* _Task statement_
Transcribe word for word the section of the records below that opens with the line containing "Task: Click the 哈瓦那 capital marker on Cuba" and closes with the line containing "You are a computer-use"; drop every picture.

* _Material for this exercise_
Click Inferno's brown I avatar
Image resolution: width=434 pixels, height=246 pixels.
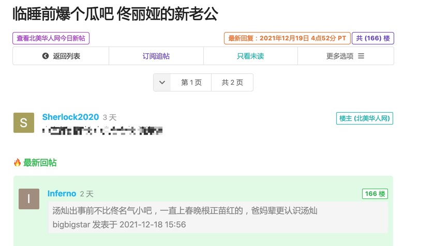tap(28, 199)
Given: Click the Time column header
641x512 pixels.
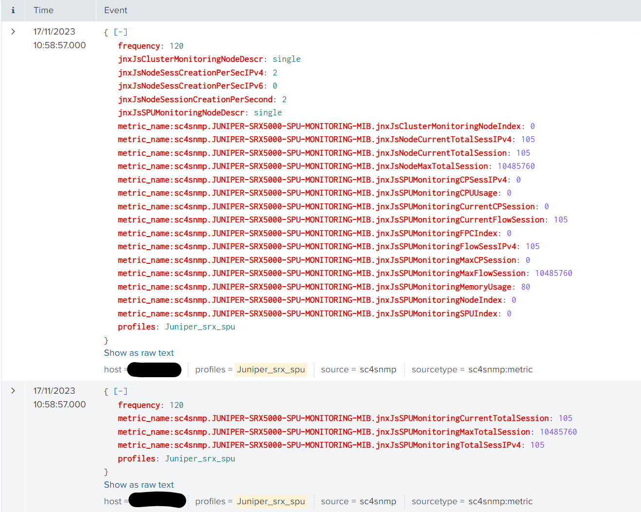Looking at the screenshot, I should 43,10.
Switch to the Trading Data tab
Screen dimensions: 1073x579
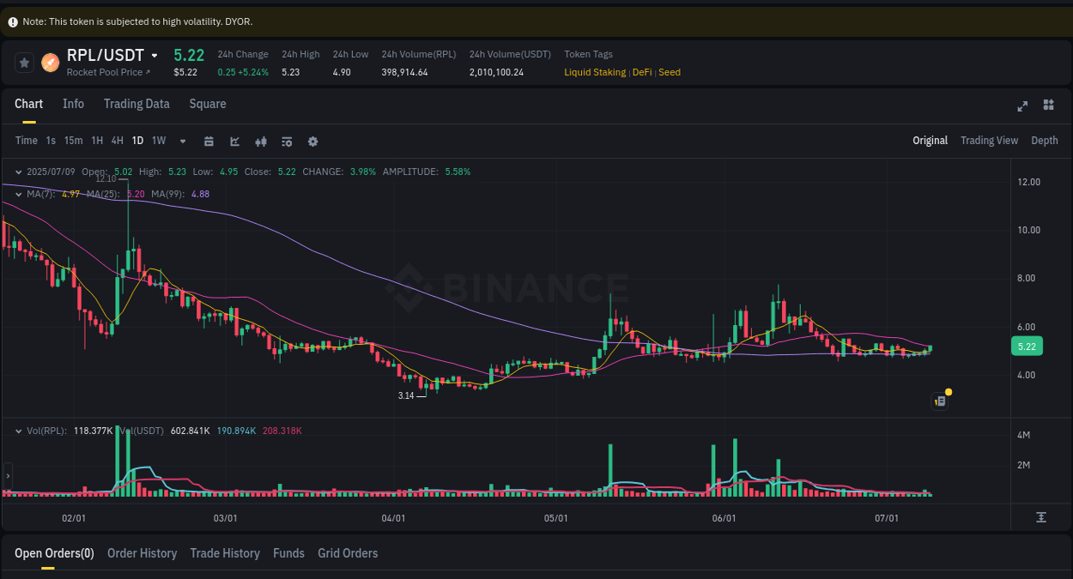coord(136,104)
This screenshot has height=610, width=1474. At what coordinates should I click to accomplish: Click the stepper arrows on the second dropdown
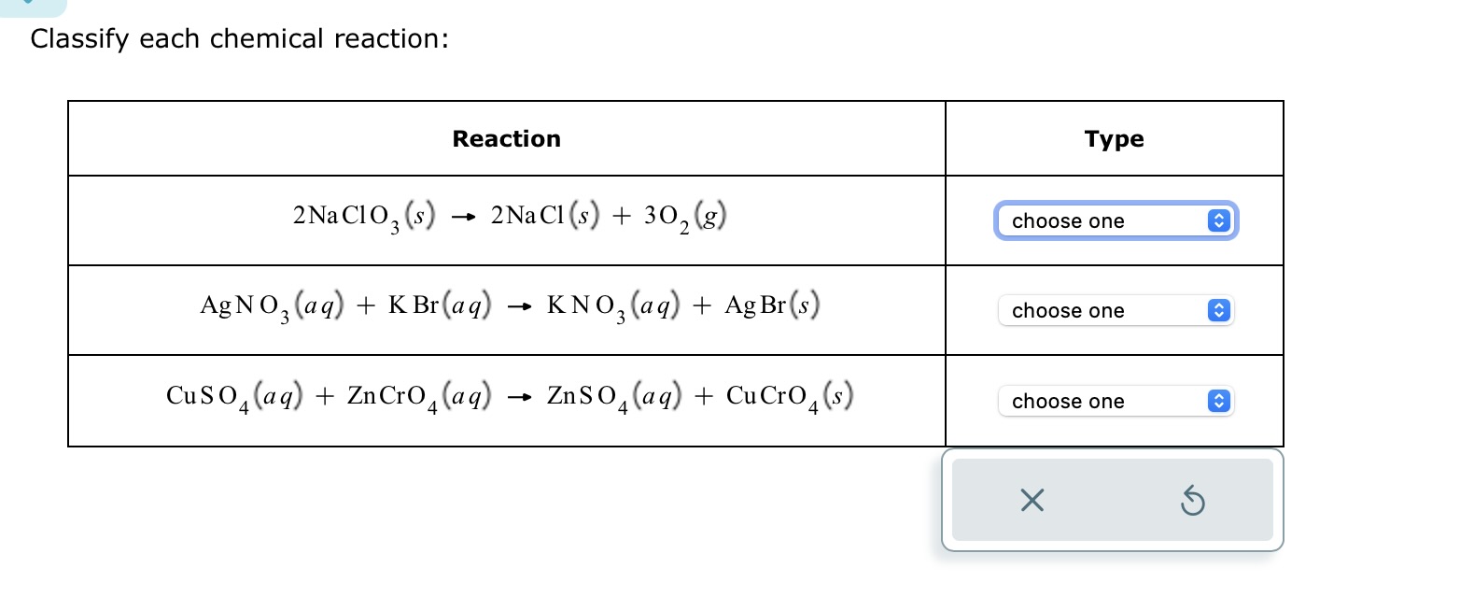pyautogui.click(x=1218, y=310)
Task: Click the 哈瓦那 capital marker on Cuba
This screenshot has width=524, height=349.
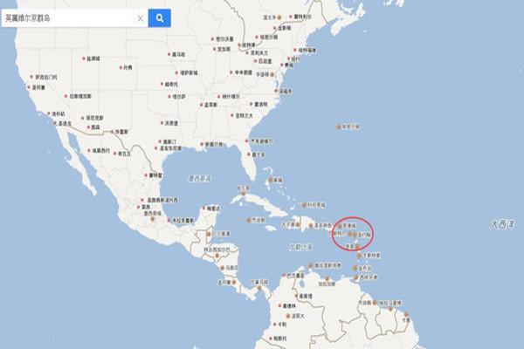Action: pyautogui.click(x=244, y=194)
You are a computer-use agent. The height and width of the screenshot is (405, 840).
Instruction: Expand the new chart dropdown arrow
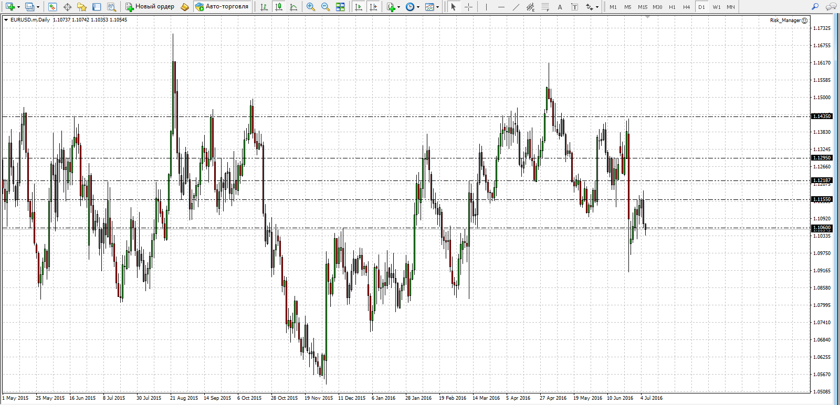pyautogui.click(x=19, y=7)
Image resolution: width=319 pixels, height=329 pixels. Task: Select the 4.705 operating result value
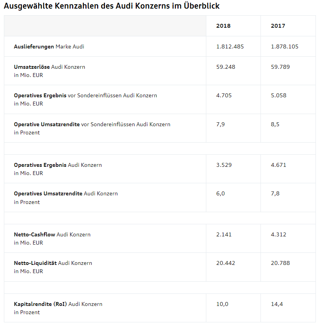[224, 95]
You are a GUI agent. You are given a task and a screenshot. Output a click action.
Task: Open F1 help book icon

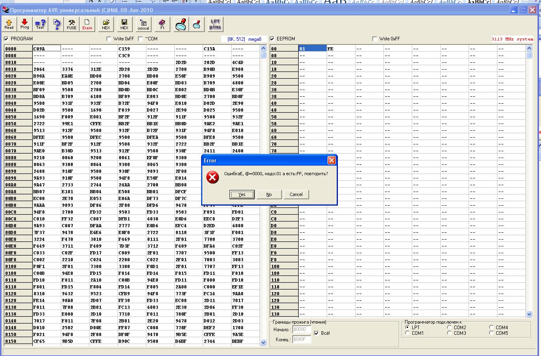point(162,24)
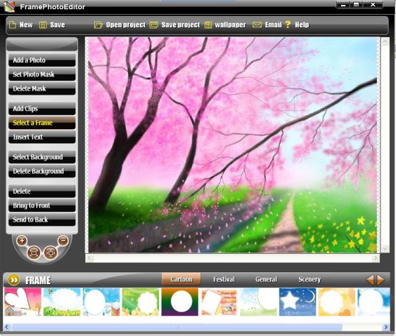Viewport: 396px width, 336px height.
Task: Click the Insert Text button
Action: tap(42, 137)
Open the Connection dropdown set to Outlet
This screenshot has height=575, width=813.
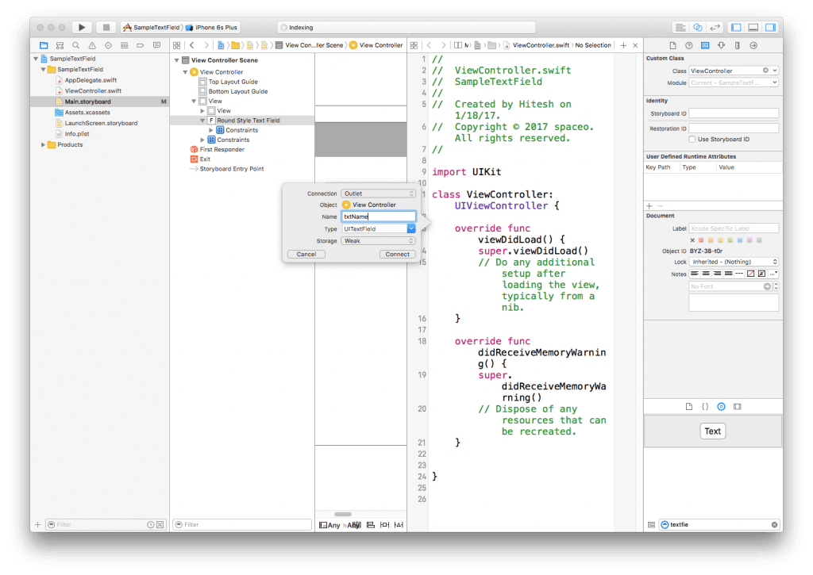pyautogui.click(x=379, y=193)
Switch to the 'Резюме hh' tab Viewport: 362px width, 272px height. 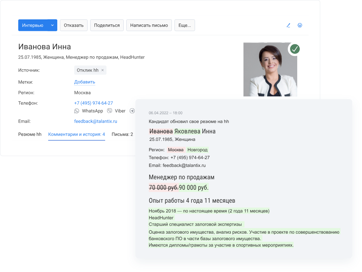coord(30,134)
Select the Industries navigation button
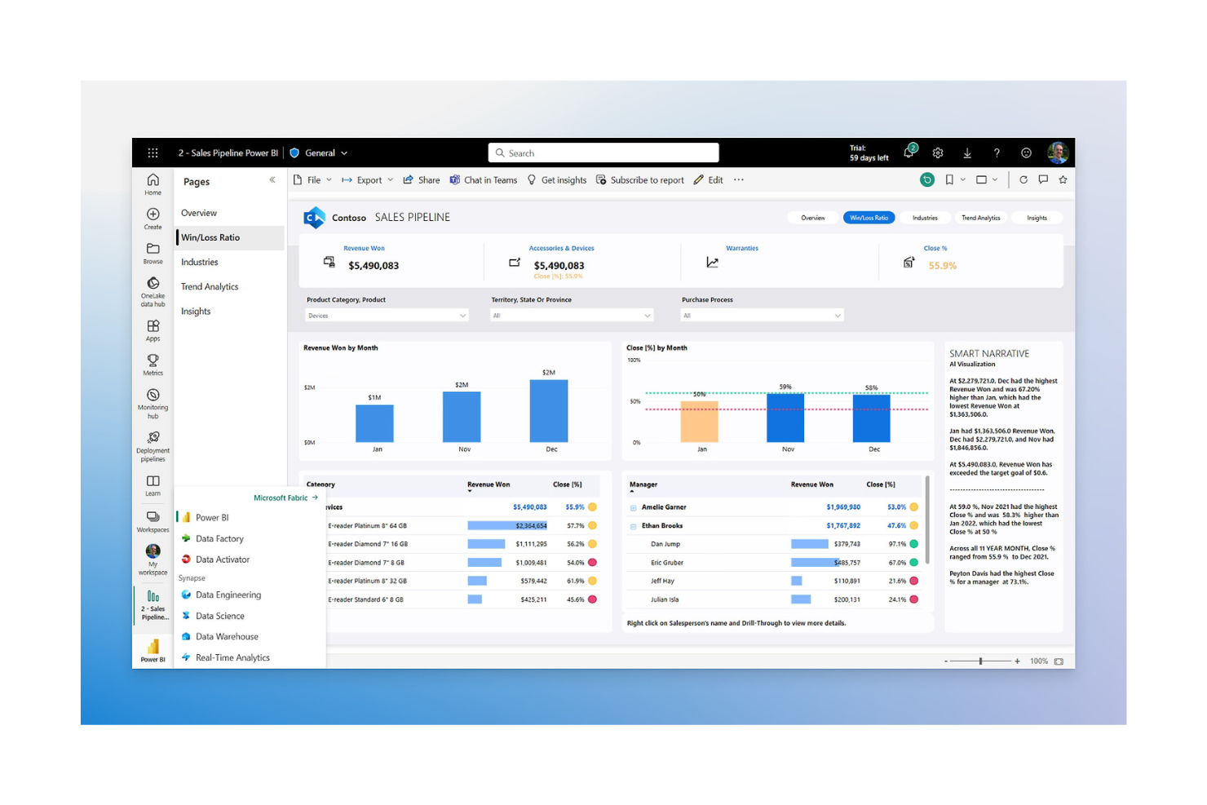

* _Your response_
Task: Click the 哈瓦那 capital marker on Cuba
This screenshot has width=524, height=349.
Action: pyautogui.click(x=244, y=194)
You are a computer-use agent. The height and width of the screenshot is (405, 840).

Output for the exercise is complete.